Addressing the governors’ business session of the ADB’s 59th annual meeting in Samarkand on Monday, Chowdhury said global fuel price spikes and the pressure on the Bangladeshi taka against the dollar had compounded the difficulty.
The cooperation of international partners is urgently needed to secure Bangladesh’s energy supplies and maintain economic stability, he told the gathering, which drew ministers, senior officials and policymakers from 47 countries.
Chowdhury lauded ADB’s timely budget support but argued that “counter-cyclical financing” must continue if global risks escalate further. He urged the ADB to play a central role in building a long-term sustainable energy architecture for Bangladesh, which has set a target of meeting 20 percent of its power from renewable sources by 2030.
On climate, the minister catalogued the country’s exposure: floods, cyclones, river erosion, salinity intrusion and sea-level rise that threaten both livelihoods and infrastructure. He called for a scale-up of low-interest climate finance spanning adaptation and mitigation, including resilient infrastructure, climate-smart agriculture, disaster risk reduction, nature-based solutions and carbon markets. He also invited the ADB to lead the Bangladesh Climate Development Partnership, a country-level platform intended to drive renewable energy expansion, ecosystem restoration and river rehabilitation.

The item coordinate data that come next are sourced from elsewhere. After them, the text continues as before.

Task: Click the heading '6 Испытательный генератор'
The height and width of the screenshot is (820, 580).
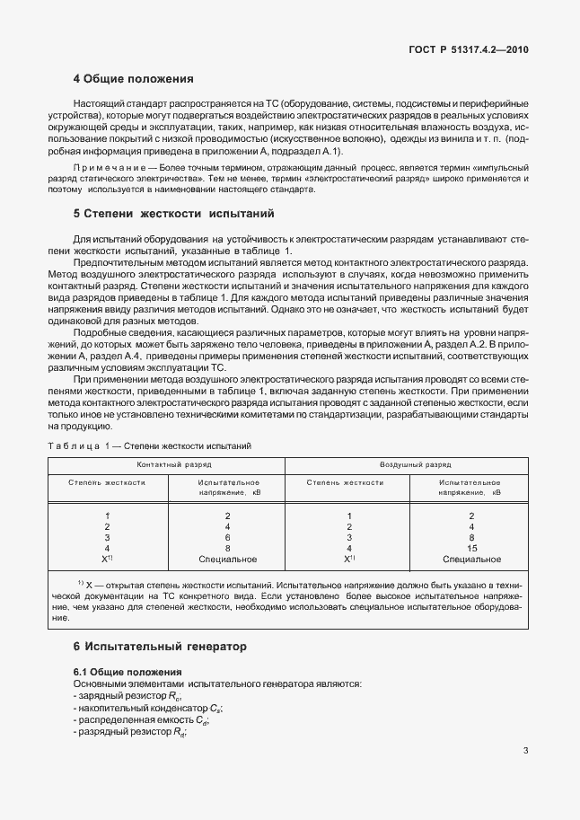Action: click(158, 646)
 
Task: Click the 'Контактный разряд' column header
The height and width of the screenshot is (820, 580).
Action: click(166, 465)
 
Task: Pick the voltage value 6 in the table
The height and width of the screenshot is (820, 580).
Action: click(227, 537)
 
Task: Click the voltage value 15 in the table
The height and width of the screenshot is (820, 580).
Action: click(470, 548)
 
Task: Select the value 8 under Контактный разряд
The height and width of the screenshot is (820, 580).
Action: click(227, 548)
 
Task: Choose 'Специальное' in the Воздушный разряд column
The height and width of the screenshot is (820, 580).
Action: click(470, 559)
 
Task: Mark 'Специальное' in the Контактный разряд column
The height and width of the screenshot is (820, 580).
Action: click(227, 559)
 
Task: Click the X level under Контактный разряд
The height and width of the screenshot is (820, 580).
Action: click(107, 559)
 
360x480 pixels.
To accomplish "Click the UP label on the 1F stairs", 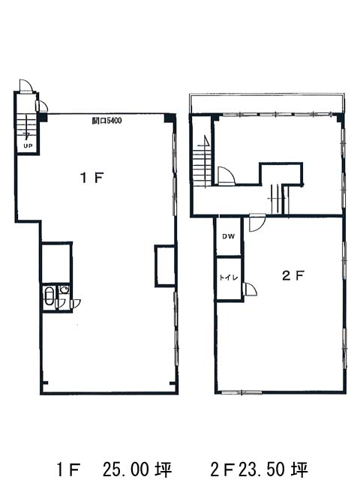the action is pos(28,146).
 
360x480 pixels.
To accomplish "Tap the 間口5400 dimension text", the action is pos(106,121).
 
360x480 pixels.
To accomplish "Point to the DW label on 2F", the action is pos(228,236).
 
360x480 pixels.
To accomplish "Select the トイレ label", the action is pos(228,278).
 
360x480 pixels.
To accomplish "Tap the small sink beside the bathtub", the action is pos(64,290).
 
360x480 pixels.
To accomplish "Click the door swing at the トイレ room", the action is pos(250,290).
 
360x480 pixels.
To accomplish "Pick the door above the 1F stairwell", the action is pos(26,86).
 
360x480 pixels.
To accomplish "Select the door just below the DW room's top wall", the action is pos(256,223).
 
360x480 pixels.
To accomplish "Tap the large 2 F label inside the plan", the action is pos(292,276).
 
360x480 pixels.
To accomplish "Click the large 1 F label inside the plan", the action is pos(92,178).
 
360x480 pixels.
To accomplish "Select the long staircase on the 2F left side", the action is pos(202,165).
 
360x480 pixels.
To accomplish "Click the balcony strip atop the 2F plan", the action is pos(266,104).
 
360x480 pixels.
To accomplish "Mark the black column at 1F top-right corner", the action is pos(170,118).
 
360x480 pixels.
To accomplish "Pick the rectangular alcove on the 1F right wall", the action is pos(165,266).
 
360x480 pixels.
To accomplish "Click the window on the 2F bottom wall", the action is pos(242,392).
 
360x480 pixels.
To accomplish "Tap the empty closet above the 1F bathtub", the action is pos(56,262).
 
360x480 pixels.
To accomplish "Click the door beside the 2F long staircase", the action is pos(226,176).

The finance minister pressed the case for heavier private-sector investment, stronger regional connectivity through SASEC, SAARC and Asean frameworks, and sustained ADB engagement in infrastructure, energy, transport, education and institutional development. Job creation, social protection and balanced regional growth, Chowdhury said, remained the government’s top priorities.
Chowdhury also raised the Rohingya crisis issue, noting that Bangladesh continued to shelter large numbers of forcibly displaced Myanmar nationals on humanitarian grounds and that ADB’s additional support was needed for both the displaced population and host communities.
The theme for the Monday session was “Crossroads of Progress: Advancing the Region’s Connected Future”. The annual meeting, which opened on May 3, concludes on Wednesday.